The site of the J. Fenwick & Co. Boat Store is significant because of its continuous association with the growth and development of maritime industries in Balmain, from the earliest days of Balmain's subdivision. This is due to the formation and operation of Bell's Shipyard and the subsequent operations of J. Fenwick & Co.

The site has important links with the development of the port of Sydney because of its association with the use of tug boats as an integral part of shipping operations.

The stone store is a rare surviving built element of Balmain's former links with the maritime service industries of Sydney Harbour, and as such contributes to the cultural significance of the harbour. The stone store physically demonstrates the role of Balmain in the working of Sydney Harbour until recent times (Heritage Office).

The stone store is an early surviving record of maritime industry, not only in Balmain and Sydney, but in New South Wales; and for its long association with the Fenwick Tug Boat Company, which was the earliest and pre-eminent tugboat operator on Sydney Harbour.

Fenwick & Co Boat Store was listed on the New South Wales State Heritage Register on 9 June 2000 having satisfied the following criteria.

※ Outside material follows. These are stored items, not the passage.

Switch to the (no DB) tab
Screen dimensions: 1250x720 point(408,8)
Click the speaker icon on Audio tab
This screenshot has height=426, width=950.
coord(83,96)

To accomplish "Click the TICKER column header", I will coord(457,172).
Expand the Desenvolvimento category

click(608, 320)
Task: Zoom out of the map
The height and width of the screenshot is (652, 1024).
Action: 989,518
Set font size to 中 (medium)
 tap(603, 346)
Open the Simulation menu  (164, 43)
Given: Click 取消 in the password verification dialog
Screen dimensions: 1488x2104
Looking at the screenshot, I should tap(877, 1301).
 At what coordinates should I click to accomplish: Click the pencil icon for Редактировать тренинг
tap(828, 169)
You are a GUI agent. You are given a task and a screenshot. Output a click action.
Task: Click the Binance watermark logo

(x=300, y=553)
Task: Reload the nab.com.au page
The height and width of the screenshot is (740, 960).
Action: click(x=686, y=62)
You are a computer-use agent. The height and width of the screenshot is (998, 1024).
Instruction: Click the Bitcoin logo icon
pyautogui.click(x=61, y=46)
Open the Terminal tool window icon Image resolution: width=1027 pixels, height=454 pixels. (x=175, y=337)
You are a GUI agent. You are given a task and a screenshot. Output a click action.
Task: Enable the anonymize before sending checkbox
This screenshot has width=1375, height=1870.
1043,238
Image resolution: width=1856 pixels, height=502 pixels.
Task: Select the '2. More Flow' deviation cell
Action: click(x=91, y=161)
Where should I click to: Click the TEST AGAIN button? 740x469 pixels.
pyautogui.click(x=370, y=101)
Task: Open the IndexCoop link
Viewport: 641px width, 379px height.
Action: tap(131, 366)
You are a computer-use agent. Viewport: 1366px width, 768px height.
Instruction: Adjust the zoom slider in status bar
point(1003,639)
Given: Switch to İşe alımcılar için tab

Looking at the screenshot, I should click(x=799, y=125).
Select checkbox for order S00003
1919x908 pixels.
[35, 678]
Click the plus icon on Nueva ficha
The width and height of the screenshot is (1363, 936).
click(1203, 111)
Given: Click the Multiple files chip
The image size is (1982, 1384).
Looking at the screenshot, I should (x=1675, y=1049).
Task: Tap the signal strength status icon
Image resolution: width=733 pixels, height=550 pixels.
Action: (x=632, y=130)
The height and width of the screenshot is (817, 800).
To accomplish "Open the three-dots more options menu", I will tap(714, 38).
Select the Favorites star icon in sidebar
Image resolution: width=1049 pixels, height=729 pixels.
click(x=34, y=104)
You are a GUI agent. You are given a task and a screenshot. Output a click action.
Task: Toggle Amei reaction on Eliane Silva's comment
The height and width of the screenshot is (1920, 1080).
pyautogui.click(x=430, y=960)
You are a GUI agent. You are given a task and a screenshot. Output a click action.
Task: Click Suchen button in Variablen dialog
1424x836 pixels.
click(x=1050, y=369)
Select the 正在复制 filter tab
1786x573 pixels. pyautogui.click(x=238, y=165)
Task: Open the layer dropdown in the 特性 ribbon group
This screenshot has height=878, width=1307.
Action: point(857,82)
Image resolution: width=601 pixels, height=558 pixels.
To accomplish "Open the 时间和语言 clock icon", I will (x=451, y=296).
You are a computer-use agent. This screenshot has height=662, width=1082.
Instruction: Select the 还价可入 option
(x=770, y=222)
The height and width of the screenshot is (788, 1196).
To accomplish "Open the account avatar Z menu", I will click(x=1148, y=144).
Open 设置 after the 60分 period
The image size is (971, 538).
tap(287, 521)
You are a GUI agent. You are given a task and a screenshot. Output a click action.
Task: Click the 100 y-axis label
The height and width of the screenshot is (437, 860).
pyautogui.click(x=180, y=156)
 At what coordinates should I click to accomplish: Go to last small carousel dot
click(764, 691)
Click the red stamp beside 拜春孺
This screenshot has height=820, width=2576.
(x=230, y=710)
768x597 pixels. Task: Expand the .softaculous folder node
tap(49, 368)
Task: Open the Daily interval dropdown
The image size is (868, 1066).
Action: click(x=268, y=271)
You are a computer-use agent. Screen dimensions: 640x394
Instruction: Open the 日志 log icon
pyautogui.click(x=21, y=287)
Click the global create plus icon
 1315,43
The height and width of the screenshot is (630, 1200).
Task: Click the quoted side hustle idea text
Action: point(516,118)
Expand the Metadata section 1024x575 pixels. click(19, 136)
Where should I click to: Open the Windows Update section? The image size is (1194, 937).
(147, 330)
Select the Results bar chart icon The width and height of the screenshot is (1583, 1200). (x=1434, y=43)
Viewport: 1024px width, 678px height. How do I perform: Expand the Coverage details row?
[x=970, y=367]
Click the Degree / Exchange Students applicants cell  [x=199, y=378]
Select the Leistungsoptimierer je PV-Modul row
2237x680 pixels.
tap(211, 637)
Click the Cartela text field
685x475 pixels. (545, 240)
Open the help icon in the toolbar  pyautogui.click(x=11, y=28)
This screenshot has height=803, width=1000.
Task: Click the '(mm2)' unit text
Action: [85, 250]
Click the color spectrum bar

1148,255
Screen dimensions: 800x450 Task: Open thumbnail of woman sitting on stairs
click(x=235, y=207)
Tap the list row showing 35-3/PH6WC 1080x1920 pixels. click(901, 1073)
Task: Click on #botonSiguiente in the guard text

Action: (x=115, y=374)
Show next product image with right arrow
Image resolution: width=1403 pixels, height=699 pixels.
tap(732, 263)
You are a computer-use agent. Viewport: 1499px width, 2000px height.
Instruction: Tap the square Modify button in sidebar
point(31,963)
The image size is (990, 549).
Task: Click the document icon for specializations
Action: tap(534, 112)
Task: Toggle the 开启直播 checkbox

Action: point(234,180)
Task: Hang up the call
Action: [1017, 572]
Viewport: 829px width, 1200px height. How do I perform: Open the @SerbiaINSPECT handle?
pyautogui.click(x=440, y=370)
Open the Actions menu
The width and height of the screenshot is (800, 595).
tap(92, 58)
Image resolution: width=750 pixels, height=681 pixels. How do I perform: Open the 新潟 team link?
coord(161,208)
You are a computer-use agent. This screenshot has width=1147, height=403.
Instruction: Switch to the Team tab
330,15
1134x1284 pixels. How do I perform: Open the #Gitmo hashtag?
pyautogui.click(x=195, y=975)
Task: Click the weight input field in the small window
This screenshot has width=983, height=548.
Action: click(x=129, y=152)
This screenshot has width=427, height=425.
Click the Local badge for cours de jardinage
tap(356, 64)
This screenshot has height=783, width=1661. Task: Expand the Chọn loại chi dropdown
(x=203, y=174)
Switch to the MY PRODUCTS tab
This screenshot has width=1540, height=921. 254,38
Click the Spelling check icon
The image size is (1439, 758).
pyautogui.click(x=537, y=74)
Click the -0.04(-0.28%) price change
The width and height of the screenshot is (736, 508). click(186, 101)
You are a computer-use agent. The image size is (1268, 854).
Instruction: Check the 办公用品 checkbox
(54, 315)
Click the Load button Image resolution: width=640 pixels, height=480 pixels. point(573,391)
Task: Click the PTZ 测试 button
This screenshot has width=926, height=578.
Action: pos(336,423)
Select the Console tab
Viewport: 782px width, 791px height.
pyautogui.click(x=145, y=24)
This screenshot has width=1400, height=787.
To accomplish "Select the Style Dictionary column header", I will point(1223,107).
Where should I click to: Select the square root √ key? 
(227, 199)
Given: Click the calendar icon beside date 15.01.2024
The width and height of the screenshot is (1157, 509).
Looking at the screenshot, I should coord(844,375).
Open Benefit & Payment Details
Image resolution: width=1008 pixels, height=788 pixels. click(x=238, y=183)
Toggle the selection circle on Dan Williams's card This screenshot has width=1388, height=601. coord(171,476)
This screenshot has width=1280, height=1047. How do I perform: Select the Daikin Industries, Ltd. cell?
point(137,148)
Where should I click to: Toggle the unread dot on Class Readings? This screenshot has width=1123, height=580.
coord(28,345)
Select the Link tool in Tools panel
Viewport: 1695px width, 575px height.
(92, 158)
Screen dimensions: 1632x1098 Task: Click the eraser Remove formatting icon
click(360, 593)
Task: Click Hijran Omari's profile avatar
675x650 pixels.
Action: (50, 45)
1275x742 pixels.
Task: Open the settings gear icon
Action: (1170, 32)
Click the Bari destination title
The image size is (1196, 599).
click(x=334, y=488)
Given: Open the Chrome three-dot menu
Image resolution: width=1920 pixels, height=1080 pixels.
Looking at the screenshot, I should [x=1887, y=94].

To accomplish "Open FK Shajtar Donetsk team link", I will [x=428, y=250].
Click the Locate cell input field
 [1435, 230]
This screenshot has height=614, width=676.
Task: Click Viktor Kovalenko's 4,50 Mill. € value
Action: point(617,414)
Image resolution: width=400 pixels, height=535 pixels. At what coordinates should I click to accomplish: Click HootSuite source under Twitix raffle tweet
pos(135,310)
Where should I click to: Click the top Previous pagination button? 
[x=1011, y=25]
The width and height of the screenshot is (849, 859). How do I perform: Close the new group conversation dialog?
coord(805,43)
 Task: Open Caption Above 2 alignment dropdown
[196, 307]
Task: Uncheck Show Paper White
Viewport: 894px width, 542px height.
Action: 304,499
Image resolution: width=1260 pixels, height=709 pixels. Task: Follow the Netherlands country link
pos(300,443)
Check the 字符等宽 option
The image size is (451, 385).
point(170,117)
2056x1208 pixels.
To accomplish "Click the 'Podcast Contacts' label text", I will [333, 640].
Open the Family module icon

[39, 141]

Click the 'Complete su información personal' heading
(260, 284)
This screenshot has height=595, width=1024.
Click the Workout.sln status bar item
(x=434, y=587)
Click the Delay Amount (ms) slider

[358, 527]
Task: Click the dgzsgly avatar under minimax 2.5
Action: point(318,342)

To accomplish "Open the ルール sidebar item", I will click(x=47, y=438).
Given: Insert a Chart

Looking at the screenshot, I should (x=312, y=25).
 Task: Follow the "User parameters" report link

The place is important in demonstrating the course, or pattern, of cultural or natural history in New South Wales.

The site has historic significance as a relatively intact unit of early subdivisions in Balmain. It has direct links with John Bell, an important shipwright and personality in the early days of Balmain's settlement. The continued presence of J. Fenwick & Co. Pty Ltd on this site is the only traditional waterfront industry which still operates in this part of Balmain. The site has important associations with the use of tug boats as a crucial part of maritime activity on Sydney Harbour, from their early inception into New South Wales until the present day.

The place is important in demonstrating aesthetic characteristics and/or a high degree of creative or technical achievement in New South Wales.

The J. Fenwick & Co. Boat Store is one of a group of nineteenth century sandstone buildings within the immediate vicinity of the site. These include the former Shipwrights Arms and the Waterman's Cottage at the corner of Darling and Weston Streets. The J. Fenwick & Co. Boat Store demonstrates characteristics found in ancillary waterfront buildings of the nineteenth century.

The place has strong or special association with a particular community or cultural group in New South Wales for social, cultural or spiritual reasons.

The Fenwick & Co. site has social significance as it reflects the growth of Sydney and Balmain from the 1840s. It reflects the development of port facilities within the City of Sydney and the growth of local port infrastructure and support industry at Balmain.